• **How to complete this task**
Pull each line containing "agent" out of the data and copy it.

• **Materials provided**
______

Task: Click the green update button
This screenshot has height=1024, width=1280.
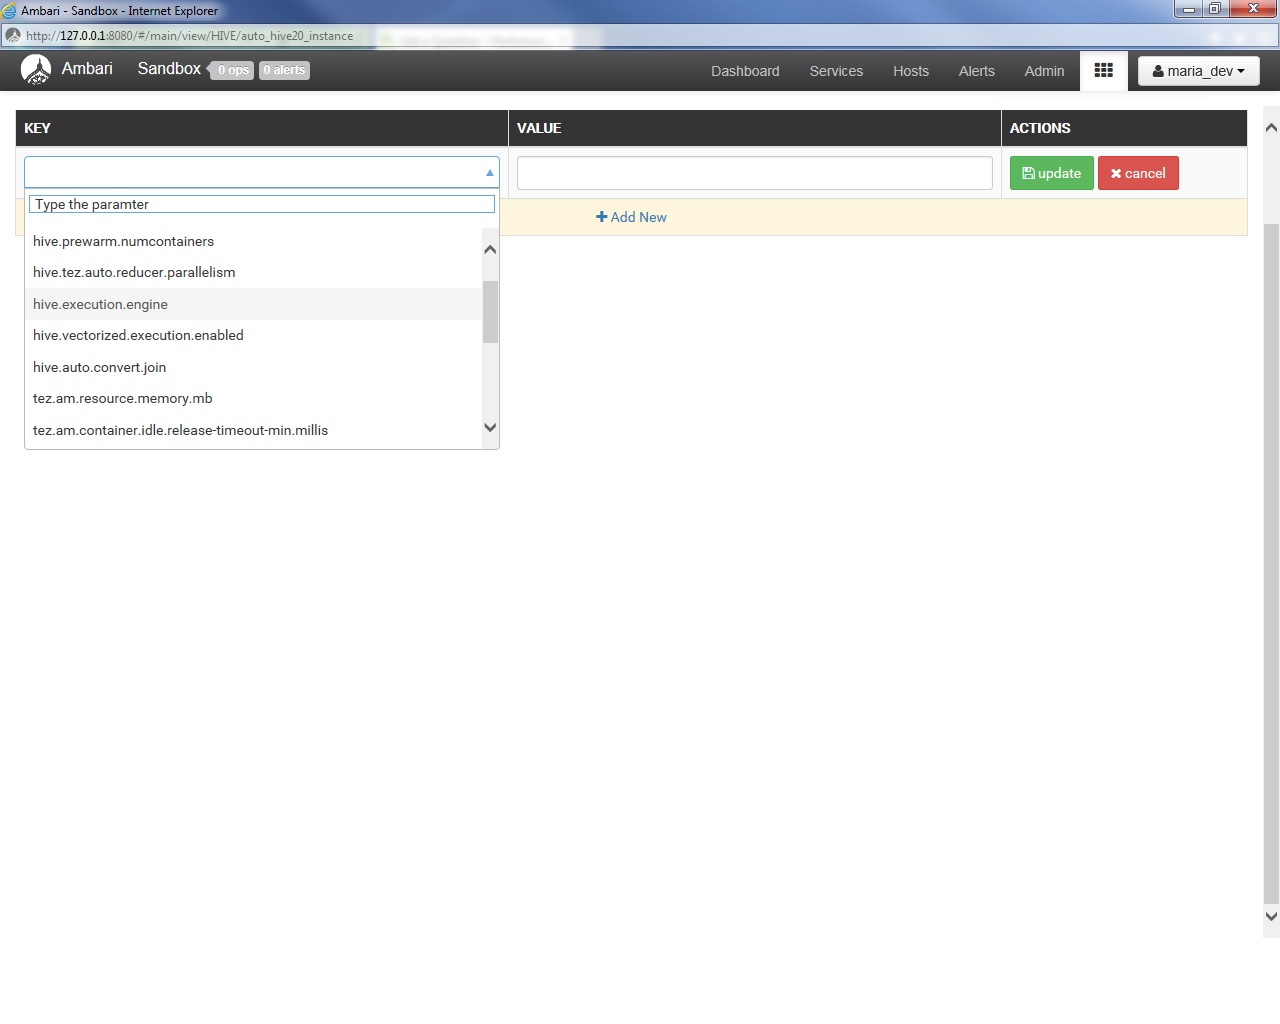Action: (1051, 172)
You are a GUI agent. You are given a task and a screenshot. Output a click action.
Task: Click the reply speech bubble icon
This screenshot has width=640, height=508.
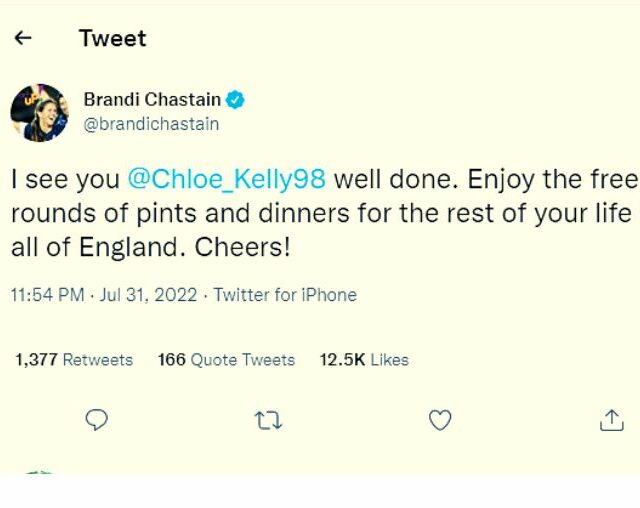coord(96,421)

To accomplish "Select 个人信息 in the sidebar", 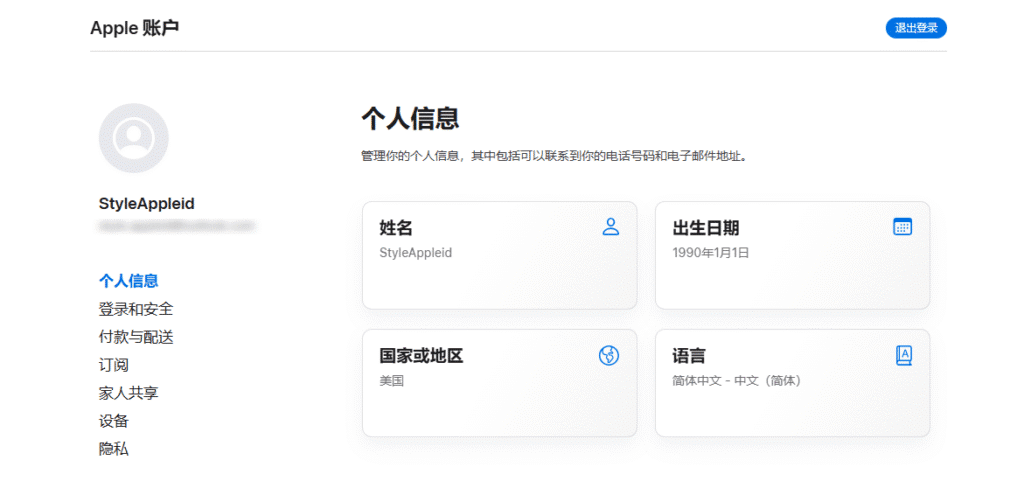I will tap(128, 281).
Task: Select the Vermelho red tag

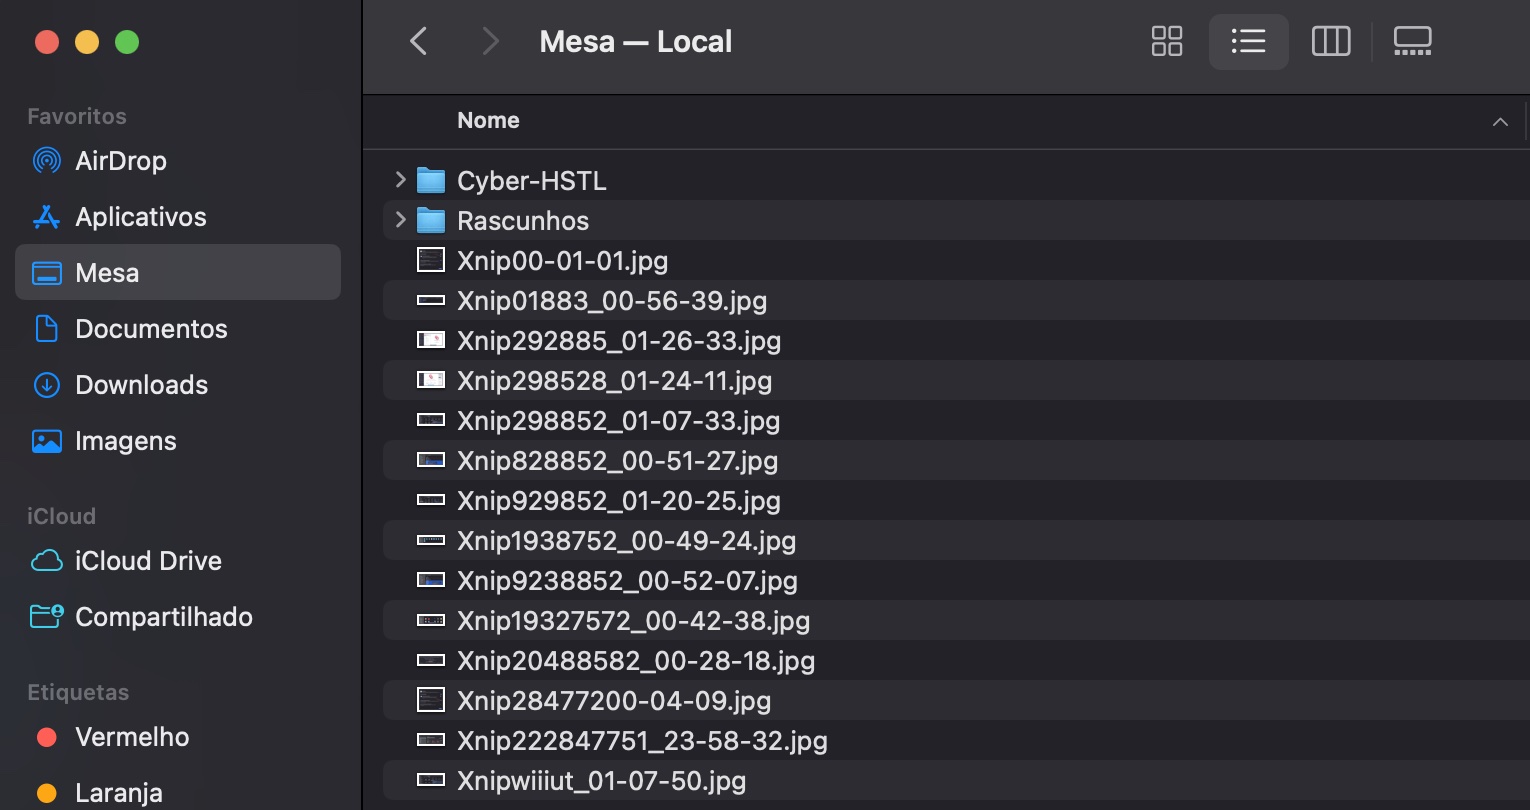Action: pos(132,737)
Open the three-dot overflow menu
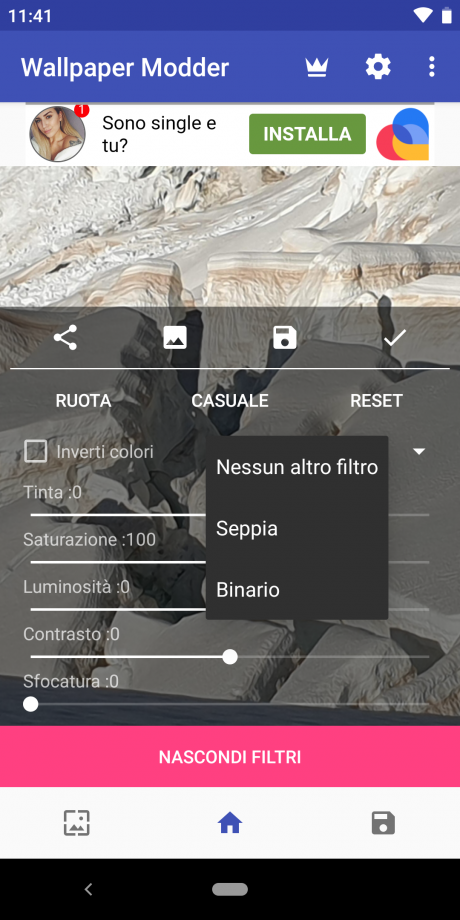Viewport: 460px width, 920px height. pos(431,67)
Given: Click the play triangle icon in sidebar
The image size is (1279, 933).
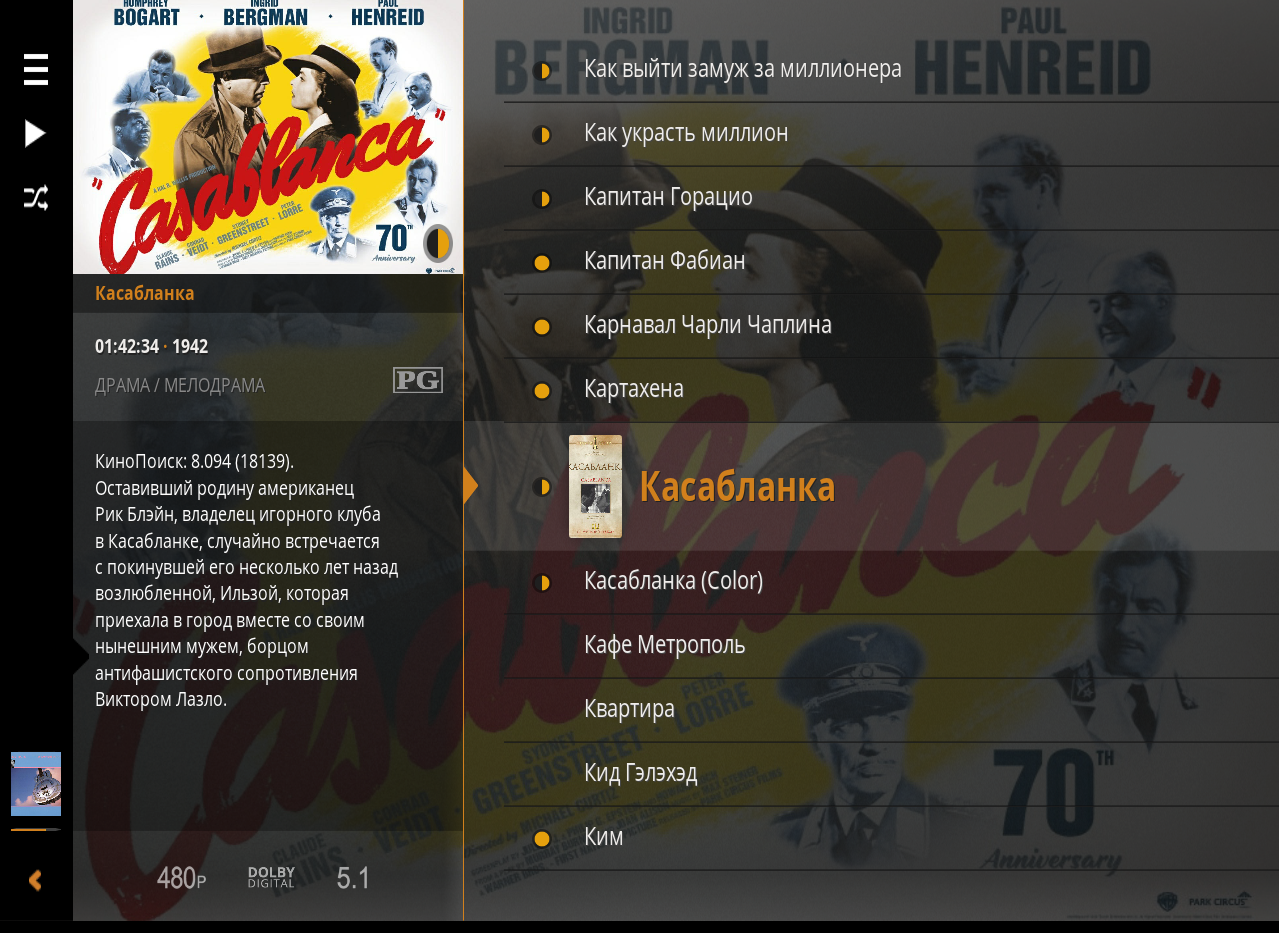Looking at the screenshot, I should coord(36,134).
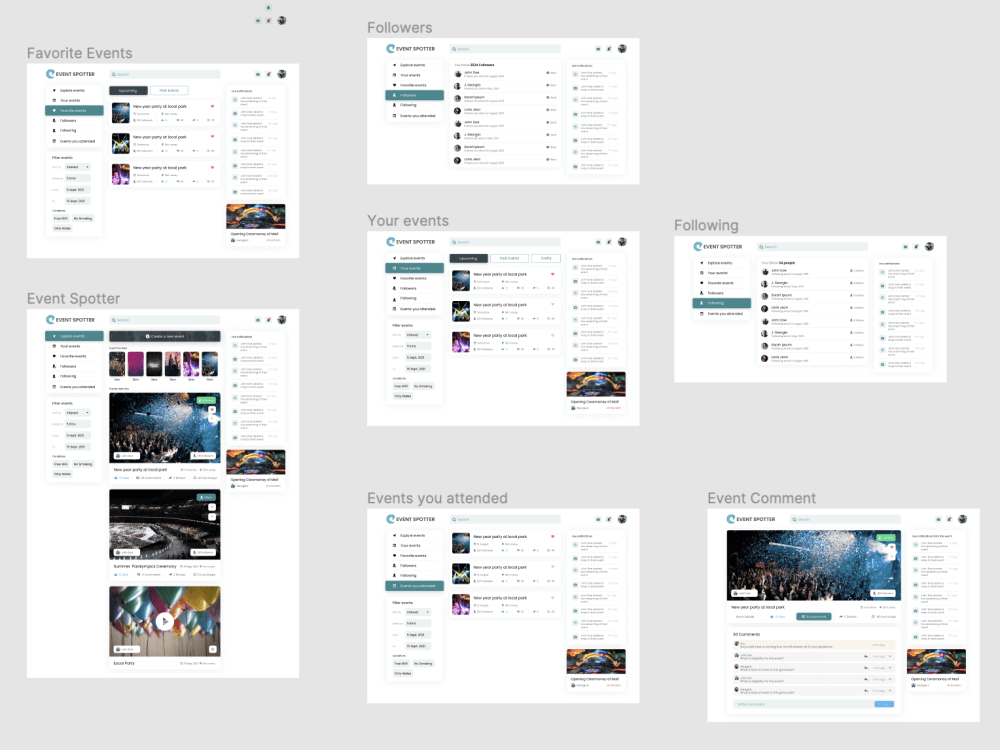The height and width of the screenshot is (750, 1000).
Task: Click the Create a new event button
Action: (168, 336)
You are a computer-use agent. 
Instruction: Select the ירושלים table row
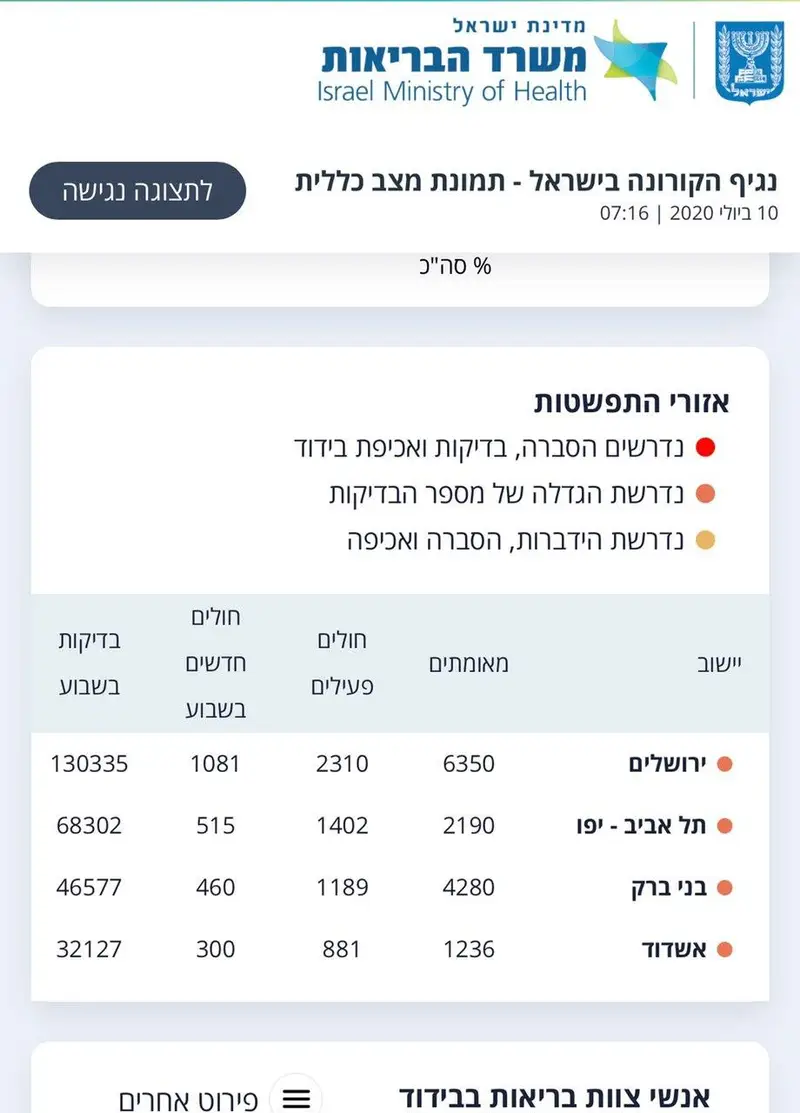400,764
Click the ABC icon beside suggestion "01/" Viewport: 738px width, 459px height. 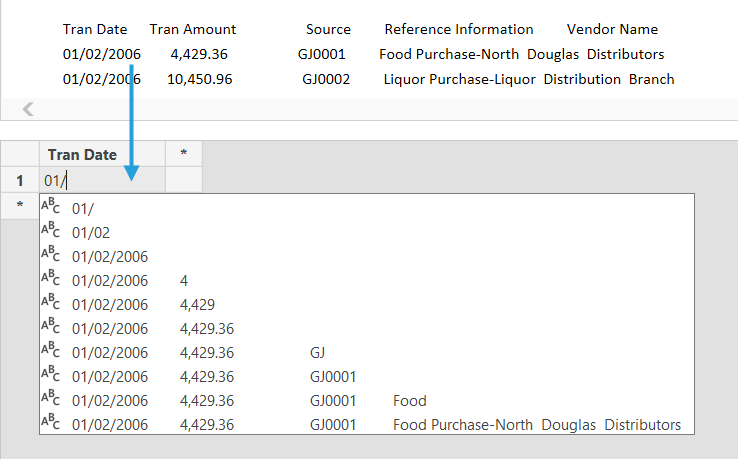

______

• **Written solution**
You are a GUI agent. You are given a task and a screenshot. Output a click action.
You are a computer-use agent. 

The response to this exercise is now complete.